Danner’s neighbor Harold Deamues saw her shortly before the cops arrived. “I knew they were here for her,” he told the Gothamist. “They’ve come up at least 20 times.” Deamues, his wife and their baby daughter were among those who joined the protest the next night.

The case echoes the cop killing of Eleanor Bumpurs, another emotionally disturbed woman, in 1984. The cops were called by the New York City Housing Authority, which was trying to evict Bumpurs because she was behind on her rent.

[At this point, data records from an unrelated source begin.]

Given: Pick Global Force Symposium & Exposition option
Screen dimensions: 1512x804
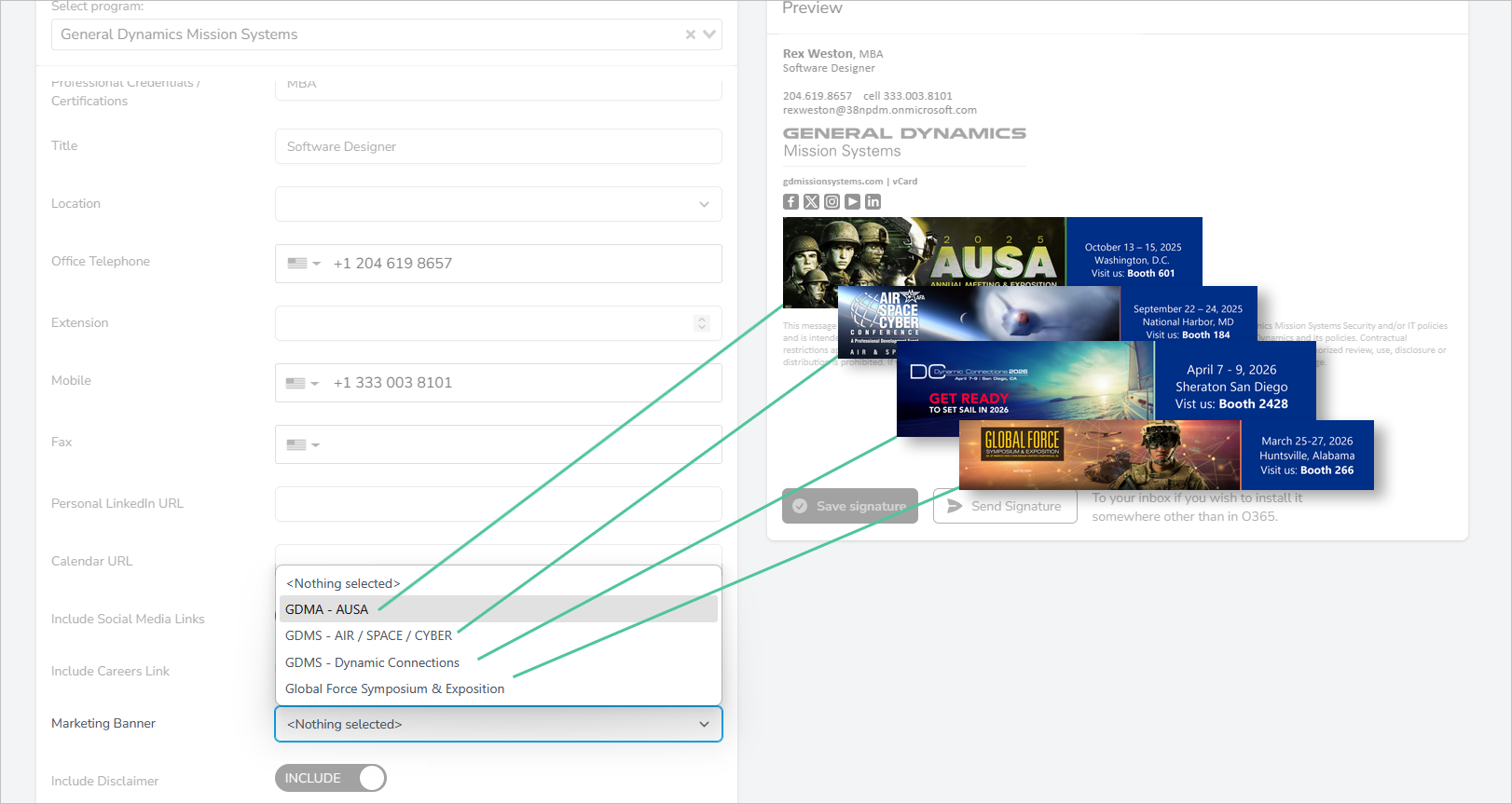Looking at the screenshot, I should 394,688.
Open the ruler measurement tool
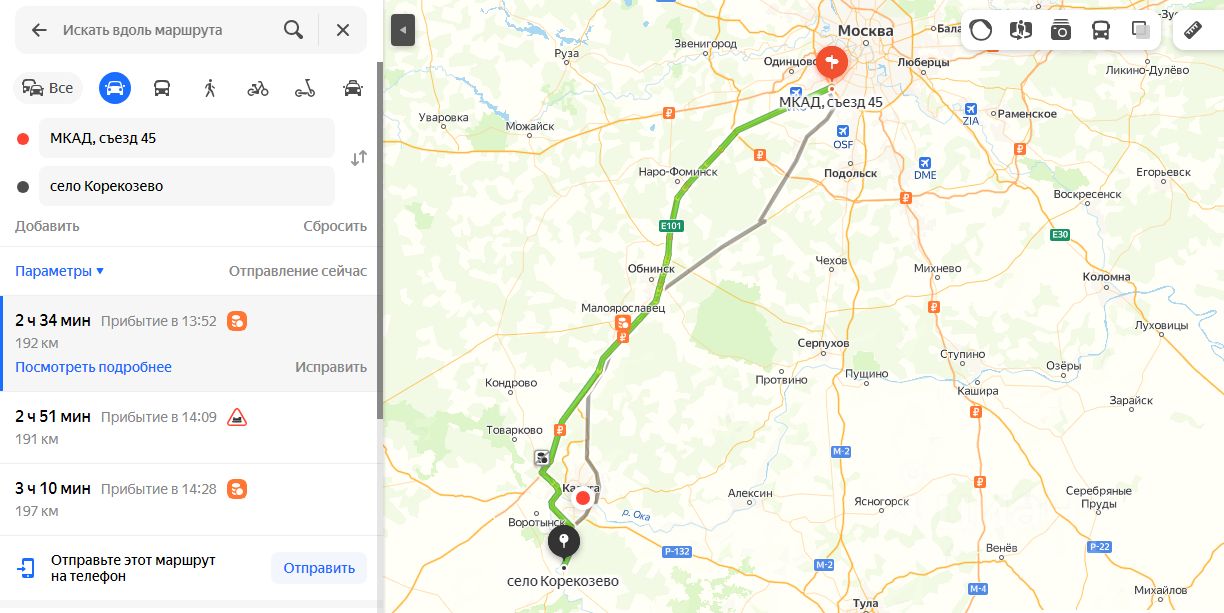 [1193, 30]
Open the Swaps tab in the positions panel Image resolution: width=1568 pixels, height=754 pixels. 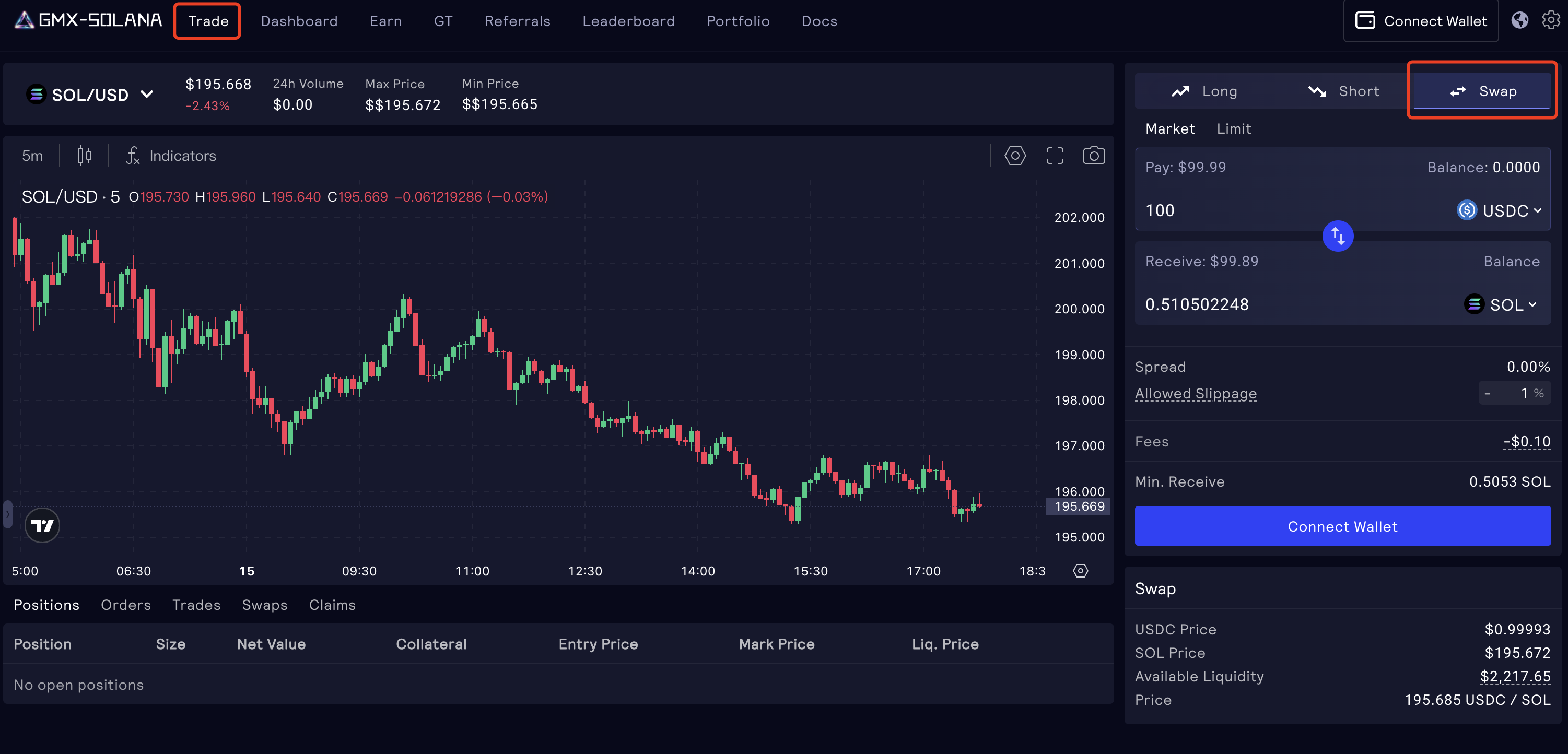(265, 604)
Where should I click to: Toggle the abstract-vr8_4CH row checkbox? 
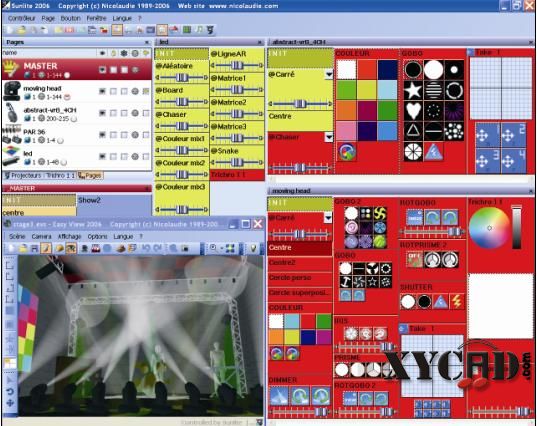[113, 113]
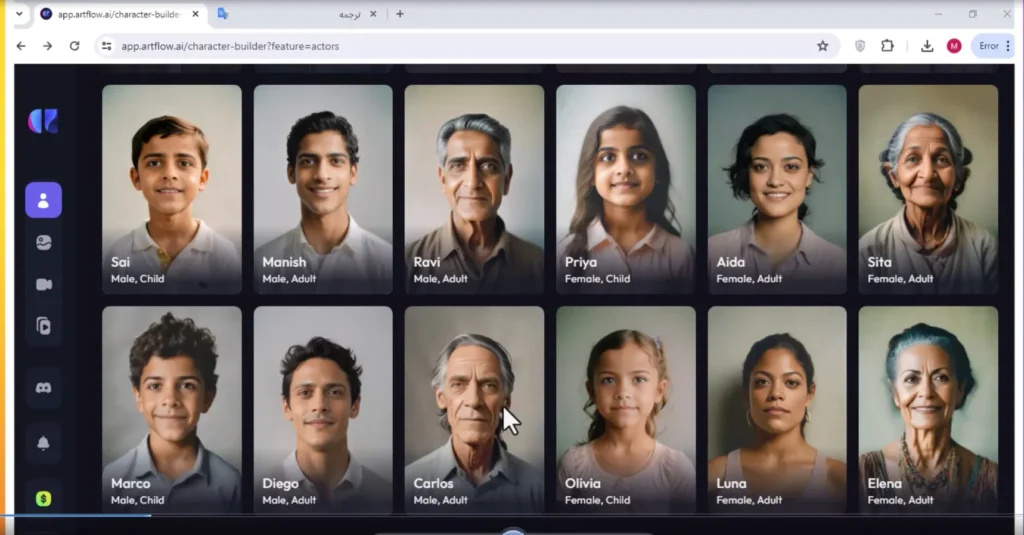
Task: Bookmark this page with star icon
Action: point(823,46)
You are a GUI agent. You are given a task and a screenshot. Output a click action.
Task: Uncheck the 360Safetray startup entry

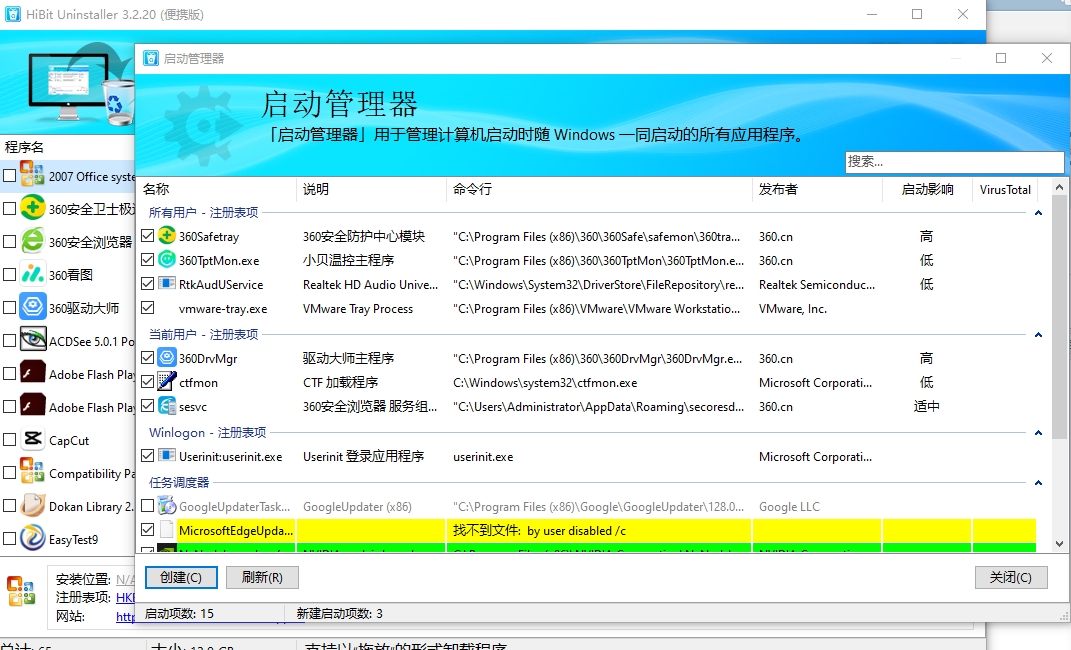coord(148,236)
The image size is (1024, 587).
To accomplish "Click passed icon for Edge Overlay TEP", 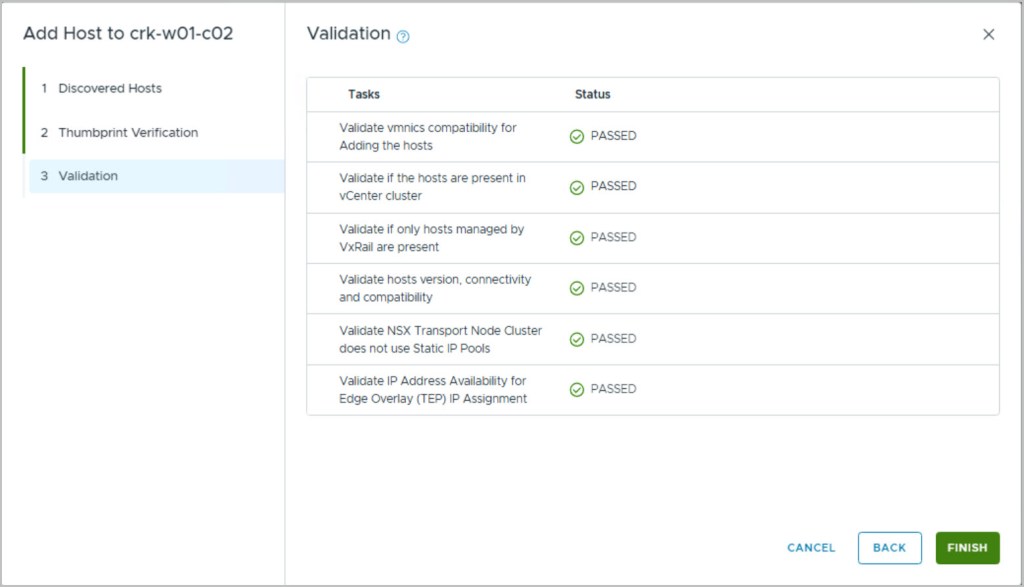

Officers stormed her Bronx apartment, said she had a knife, and shot her.

Bumpurs “was killed by police with a shotgun,” Danner wrote in her 2012 essay, “because they were not trained sufficiently in how to engage the mentally ill in crisis.”

Shantel Bumpurs, Eleanor’s granddaughter, was one of those who spoke out against the killing of Danner. “My family went through the same troubles but nothing has changed,” she told the New York Daily News.

Seeking to defuse protests, both Mayor Bill de Blasio and Police Commissioner James O’Neill took their distance from the killing. “Our officers are supposed to use deadly force only when faced with a dire situation,” de Blasio said. “It’s very hard for any of us to see that that standard was met.”

“What is clear in this one instance, we failed,” O’Neill said.

Barry, who was sued twice for police brutality in the last four years, has been placed on “modified duty.” The Bronx district attorney said he will investigate.

The Patrolmen’s Benevolent Association and other cop groups have campaigned for Barry to be exonerated and praised, including putting a full-page ad in the Daily News.

“The cops who shot Deborah Danner should be charged and prosecuted,” Jacob Perasso, Socialist Workers Party candidate for U.S. Senate from New York, told fellow protesters he spoke with at a rally in Newark, New Jersey, against police killings Oct. 24. “Protests against killings like this across the country have forced authorities to take some steps to rein in their cops. Working people need to keep joining together to demand action.”

Sheila Reid, whose son Jerame was killed by Bridgeton, New Jersey, cops in 2014, and Hawa Bah, whose son Mohamed was shot dead by NYPD cops in 2012 after she called for help when he was depressed, plan to join Perasso at a speakout against the killing of Danner at the New York Militant Labor Forum Fri., Oct. 28.